[What is being asked]:
In the entries below, find every line holding the string "source" and collect it.

START Provided information

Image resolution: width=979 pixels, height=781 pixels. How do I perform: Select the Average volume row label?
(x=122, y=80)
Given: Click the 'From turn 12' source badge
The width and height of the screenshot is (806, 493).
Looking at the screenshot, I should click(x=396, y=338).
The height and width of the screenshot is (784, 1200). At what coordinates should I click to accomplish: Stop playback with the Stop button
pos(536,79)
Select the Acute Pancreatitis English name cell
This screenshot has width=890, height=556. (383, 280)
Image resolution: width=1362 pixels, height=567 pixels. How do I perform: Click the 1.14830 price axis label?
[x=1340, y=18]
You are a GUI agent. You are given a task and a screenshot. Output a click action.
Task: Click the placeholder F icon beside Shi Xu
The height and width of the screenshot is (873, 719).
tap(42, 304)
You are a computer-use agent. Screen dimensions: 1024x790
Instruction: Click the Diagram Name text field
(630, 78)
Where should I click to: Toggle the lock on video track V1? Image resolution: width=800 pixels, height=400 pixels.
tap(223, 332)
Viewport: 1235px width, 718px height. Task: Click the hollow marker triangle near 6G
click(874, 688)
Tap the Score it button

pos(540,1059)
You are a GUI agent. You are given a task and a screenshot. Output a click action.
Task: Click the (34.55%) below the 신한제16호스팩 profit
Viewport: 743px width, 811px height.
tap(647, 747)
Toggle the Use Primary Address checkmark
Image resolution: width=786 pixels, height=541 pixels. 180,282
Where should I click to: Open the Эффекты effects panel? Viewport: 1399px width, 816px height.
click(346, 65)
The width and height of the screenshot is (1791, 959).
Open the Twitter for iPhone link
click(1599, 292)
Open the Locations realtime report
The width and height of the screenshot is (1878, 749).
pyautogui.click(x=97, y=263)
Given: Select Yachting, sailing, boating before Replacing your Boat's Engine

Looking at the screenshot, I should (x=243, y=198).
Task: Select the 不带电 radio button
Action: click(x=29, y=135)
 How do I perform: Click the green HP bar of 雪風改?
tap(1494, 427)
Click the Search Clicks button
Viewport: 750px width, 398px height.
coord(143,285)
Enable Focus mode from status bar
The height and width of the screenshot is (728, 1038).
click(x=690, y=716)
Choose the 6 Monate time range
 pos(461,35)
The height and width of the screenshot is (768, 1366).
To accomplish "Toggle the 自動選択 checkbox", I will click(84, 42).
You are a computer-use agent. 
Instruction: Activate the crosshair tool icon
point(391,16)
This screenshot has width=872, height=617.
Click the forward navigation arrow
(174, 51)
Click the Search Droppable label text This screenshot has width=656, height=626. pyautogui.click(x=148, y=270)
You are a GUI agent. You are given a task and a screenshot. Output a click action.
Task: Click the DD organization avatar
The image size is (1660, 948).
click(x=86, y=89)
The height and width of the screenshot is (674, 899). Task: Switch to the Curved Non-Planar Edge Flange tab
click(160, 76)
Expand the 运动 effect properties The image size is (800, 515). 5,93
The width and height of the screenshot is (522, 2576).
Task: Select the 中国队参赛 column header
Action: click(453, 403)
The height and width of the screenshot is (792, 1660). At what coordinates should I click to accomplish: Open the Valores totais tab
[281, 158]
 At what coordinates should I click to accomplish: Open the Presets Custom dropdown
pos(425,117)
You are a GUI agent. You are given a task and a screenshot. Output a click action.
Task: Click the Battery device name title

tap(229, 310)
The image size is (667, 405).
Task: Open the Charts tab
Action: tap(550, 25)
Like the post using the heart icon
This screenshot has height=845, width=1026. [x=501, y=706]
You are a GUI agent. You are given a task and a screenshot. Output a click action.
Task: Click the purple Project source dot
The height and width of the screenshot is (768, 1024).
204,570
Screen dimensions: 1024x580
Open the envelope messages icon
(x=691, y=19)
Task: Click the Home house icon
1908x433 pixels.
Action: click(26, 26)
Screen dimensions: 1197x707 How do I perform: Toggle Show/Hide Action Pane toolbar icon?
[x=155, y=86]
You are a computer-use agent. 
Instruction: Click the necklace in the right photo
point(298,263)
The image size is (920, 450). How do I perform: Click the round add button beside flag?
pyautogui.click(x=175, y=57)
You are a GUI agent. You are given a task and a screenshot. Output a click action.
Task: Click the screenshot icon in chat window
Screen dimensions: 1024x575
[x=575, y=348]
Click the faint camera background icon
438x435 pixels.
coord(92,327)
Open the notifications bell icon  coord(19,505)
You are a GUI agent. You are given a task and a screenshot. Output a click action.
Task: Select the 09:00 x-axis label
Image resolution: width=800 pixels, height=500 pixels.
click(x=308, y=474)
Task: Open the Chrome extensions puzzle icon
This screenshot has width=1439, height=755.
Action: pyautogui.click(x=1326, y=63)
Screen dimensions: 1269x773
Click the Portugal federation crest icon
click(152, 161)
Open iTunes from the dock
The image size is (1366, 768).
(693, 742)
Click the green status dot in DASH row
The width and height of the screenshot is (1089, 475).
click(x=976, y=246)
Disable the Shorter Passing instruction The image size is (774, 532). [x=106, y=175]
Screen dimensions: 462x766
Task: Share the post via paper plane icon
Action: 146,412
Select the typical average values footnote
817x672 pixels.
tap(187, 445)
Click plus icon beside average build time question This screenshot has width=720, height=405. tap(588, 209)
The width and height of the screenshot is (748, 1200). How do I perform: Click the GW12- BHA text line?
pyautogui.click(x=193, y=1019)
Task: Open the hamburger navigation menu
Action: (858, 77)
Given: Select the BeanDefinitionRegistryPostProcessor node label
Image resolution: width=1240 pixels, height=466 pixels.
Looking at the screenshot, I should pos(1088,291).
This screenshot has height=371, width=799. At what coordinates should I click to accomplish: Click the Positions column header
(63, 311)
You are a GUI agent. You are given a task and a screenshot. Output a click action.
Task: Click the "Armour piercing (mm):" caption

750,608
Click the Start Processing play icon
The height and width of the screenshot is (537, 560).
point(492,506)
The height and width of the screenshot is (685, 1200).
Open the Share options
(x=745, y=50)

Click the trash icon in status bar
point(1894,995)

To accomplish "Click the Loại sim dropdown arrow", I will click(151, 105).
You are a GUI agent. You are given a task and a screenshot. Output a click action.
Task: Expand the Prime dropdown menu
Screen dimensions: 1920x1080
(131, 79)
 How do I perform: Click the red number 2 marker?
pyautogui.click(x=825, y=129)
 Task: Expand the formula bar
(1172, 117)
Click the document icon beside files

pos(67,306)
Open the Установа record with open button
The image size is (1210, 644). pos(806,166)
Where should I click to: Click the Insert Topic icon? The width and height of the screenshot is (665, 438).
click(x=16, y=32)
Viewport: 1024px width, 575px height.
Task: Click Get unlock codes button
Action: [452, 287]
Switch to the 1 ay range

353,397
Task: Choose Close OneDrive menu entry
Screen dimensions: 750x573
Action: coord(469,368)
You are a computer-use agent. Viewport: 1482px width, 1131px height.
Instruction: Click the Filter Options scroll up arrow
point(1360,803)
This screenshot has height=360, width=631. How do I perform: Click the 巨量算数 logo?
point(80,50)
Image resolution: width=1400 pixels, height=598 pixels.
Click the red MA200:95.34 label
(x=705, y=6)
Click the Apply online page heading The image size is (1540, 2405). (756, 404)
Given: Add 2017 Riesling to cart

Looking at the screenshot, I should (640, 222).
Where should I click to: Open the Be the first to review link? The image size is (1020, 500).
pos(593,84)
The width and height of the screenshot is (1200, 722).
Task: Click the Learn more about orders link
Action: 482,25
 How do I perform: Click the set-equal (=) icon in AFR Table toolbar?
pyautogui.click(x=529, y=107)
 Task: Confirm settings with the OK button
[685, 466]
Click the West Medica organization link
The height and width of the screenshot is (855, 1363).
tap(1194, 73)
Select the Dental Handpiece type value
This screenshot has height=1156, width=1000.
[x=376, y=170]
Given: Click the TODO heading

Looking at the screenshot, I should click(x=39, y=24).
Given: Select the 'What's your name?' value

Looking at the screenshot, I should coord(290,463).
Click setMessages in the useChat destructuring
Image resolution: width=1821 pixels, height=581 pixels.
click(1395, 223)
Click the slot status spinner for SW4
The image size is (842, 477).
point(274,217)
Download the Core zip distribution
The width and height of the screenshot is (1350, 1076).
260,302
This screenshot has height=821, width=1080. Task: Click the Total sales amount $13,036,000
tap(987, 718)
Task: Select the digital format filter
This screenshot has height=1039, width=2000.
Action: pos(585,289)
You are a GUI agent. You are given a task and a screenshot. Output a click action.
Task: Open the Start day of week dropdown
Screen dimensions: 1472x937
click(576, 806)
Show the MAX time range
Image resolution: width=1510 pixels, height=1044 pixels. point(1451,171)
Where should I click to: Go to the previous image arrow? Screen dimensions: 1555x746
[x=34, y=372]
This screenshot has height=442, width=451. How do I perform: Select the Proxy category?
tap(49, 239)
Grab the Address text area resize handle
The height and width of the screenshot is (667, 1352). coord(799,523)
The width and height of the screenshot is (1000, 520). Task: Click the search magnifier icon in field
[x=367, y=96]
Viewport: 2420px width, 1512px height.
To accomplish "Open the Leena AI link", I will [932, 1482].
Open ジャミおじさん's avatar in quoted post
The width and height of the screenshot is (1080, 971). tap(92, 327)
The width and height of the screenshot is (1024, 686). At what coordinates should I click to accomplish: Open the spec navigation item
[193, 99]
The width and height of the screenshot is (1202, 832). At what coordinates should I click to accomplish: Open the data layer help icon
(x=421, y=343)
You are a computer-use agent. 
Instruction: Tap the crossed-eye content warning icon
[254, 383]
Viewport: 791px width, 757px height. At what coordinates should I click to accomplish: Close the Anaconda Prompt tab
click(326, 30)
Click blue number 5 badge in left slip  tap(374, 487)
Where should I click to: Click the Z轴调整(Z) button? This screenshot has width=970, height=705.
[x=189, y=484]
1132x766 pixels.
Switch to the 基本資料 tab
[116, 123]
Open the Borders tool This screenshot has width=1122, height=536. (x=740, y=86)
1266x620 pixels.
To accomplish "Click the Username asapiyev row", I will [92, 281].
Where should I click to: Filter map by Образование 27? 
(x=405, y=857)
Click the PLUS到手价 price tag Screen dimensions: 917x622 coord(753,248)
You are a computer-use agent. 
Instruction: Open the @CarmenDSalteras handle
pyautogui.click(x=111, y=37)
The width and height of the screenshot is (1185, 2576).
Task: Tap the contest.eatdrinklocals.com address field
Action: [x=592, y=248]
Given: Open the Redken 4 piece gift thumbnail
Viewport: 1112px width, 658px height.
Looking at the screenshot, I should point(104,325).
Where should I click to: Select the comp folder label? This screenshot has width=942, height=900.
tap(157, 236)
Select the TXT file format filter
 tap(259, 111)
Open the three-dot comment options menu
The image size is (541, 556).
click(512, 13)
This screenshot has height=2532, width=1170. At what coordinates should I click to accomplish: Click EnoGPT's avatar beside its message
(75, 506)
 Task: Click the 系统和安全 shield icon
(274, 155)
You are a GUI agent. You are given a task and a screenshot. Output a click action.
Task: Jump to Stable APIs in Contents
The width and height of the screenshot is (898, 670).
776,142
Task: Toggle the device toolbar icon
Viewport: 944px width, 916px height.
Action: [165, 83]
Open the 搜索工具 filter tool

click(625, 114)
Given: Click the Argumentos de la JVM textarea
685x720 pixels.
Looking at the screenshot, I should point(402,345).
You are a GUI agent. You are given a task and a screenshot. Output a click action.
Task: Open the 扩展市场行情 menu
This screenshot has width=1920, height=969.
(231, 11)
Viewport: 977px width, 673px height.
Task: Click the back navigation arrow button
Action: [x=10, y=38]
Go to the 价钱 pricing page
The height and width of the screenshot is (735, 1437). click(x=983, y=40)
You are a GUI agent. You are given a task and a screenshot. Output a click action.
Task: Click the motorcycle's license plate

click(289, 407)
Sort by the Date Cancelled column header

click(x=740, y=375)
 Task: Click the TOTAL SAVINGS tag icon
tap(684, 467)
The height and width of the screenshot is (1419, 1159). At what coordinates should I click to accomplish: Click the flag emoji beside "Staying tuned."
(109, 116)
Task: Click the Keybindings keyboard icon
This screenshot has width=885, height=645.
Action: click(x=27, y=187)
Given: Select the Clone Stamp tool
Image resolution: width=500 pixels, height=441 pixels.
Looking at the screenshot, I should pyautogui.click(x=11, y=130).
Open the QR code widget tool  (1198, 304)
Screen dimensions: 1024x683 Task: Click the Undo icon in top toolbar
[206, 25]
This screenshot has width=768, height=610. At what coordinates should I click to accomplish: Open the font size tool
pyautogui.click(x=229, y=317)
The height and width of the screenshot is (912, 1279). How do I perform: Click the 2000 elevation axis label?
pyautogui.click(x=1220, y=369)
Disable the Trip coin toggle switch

END Provided information

[Response area]:
Given: Click the 'From turn 12' source badge
Task: Click the purple Project source dot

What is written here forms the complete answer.